Programming: Has the beginning of the end sounded for the C and C++ languages?


Should you prefer the Rust language to C and C++ in your future projects? In any case, this is the opinion of Mark Russinovich, Chief Technology Officer of Microsoft Azure, for whom developers should avoid using C or C++ programming languages ​​in new projects and use Rust instead due to security concerns. and reliability.

Rust is now used in the Android Open Source Project (AOSP), at Meta, at Amazon Web Services, at Microsoft for parts of Windows and Azure, in the Linux kernel, and in many other places. This language born on the side of Mozilla is appreciated today for its “memory safety guarantees”, which reduce the need to manually manage the memory of a program and, therefore, the risk of security vulnerabilities related to the memory burdens on large projects written in “memory insecure” C or C++, which includes Chrome, Android, Linux kernel, and Windows.

Microsoft made that point in 2019 after revealing that 70% of its patches over the past 12 years were memory safety bug fixes, largely because Windows is written primarily in C and C++. Google’s Chrome team came up with their own findings in 2020, revealing that 70% of all serious security bugs in Chrome’s code base were memory management and security bugs. The code is mainly written in C++.

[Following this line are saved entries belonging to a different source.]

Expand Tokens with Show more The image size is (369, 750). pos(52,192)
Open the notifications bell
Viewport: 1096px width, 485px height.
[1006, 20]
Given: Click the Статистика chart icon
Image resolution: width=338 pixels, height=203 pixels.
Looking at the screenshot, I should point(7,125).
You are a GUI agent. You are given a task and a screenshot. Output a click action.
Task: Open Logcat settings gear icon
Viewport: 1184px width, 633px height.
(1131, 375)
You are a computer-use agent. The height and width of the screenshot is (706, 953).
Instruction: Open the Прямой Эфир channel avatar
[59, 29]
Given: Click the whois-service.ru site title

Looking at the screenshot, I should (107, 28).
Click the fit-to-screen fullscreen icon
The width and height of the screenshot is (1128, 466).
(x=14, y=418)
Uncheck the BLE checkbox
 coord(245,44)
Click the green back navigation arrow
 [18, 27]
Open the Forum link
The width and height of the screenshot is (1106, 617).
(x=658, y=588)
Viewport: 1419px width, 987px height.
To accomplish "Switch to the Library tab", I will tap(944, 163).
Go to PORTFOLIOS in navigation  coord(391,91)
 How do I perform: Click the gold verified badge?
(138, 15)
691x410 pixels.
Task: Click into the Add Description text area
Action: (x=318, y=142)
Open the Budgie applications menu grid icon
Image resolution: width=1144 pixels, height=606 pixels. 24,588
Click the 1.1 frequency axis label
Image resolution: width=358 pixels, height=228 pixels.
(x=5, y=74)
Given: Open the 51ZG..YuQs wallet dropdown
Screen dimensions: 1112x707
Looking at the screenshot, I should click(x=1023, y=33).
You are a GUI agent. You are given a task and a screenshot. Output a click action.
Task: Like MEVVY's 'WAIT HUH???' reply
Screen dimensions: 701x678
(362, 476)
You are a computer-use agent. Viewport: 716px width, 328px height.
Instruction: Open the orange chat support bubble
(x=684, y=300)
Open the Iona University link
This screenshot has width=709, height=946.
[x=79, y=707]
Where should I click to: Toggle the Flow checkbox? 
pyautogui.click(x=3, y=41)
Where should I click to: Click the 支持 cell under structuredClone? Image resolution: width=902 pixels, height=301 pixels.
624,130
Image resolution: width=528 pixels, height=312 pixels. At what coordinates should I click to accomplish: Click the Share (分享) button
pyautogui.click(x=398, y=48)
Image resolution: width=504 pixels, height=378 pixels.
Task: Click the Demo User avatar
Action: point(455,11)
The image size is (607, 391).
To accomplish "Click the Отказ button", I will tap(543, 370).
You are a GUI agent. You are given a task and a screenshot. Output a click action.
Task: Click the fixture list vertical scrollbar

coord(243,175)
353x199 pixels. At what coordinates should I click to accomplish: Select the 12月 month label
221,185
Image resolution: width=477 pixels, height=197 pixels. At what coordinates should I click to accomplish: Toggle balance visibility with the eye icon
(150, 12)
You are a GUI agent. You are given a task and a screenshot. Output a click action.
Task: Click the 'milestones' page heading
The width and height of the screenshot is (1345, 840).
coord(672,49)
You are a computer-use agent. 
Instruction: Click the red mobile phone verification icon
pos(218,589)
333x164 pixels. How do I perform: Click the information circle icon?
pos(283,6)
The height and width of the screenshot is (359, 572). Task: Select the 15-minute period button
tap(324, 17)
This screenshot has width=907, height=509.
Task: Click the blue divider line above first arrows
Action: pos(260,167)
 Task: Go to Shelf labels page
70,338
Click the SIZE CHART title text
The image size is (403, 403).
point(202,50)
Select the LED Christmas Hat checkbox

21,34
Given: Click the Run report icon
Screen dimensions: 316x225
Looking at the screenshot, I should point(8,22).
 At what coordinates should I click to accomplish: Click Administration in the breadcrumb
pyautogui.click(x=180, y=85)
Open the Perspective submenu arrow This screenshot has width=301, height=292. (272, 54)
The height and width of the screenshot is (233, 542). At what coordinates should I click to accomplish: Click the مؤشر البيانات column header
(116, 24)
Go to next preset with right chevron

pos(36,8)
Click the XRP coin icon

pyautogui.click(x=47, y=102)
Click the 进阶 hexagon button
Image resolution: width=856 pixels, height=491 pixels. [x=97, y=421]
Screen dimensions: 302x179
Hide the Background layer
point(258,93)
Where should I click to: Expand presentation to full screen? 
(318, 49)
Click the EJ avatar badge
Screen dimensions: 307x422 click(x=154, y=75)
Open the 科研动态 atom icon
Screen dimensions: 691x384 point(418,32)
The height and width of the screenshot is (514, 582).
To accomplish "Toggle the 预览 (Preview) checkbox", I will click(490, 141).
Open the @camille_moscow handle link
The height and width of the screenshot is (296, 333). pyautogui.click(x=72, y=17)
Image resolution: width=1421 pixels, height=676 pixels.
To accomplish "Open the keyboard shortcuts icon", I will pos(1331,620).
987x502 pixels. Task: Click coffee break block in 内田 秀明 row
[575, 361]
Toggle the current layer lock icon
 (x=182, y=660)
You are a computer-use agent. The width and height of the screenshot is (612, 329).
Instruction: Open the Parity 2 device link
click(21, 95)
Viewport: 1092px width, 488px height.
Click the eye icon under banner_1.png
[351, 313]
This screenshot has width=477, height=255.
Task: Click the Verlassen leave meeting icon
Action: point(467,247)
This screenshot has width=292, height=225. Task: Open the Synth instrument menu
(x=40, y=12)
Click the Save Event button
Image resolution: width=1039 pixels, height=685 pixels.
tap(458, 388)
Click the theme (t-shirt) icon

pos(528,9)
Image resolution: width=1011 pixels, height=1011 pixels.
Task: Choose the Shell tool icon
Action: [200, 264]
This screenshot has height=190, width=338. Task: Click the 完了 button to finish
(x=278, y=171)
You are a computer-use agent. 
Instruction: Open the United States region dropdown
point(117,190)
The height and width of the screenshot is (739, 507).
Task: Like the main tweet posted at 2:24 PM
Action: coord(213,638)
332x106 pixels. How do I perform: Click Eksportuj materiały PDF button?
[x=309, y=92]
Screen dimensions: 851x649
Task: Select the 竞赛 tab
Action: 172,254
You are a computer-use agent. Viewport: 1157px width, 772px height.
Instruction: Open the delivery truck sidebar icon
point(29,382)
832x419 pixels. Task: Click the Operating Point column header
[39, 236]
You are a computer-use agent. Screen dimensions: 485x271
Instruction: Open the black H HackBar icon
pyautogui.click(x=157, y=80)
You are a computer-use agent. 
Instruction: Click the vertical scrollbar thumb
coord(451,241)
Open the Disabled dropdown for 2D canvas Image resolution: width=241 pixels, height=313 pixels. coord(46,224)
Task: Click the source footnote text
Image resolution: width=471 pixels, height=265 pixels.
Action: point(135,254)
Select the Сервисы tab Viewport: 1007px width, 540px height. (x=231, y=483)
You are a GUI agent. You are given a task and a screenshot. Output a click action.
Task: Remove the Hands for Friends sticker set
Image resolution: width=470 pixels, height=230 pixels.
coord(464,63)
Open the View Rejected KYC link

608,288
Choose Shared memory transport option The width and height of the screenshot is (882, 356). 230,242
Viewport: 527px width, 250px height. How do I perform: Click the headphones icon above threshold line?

A perfect successor to C and C++?

Azure’s CTO’s only reservation about using Rust is that it’s better than C and C+ for new projects that require a non-GC (non-garbage-collected) language. GC engines handle memory management. Go, Google’s language, is a garbage collection language, while the Rust project claims the opposite. AWS engineers prefer Rust over Go because of the efficiencies it offers without GC.

“Speaking of languages, it’s time to stop starting any new project in C/C++ and use Rust for scenarios where a non-GC language is needed. For security and reliability reasons, the industry should declare these languages ​​deprecated”, indicates the leader. For the latter, Rust is a promising successor to C and C++, especially for systems-level programming, infrastructure projects, embedded software development, and more — but not everywhere and not in all projects.

As a reminder, Meta recently promoted Rust as the main supported server-side language, alongside C++. AWS invests in Rust for infrastructure software. Azure engineers used it to build cloud tools for testing WebAssembly modules in Kubernetes. On the other hand, the Chrome team is tied to C++ for the foreseeable future, despite the interest in Rust; simply switching to Rust would not eliminate a significant proportion of security vulnerabilities for years, Google says. Instead, Chrome brings memory safety to its C++ codebase.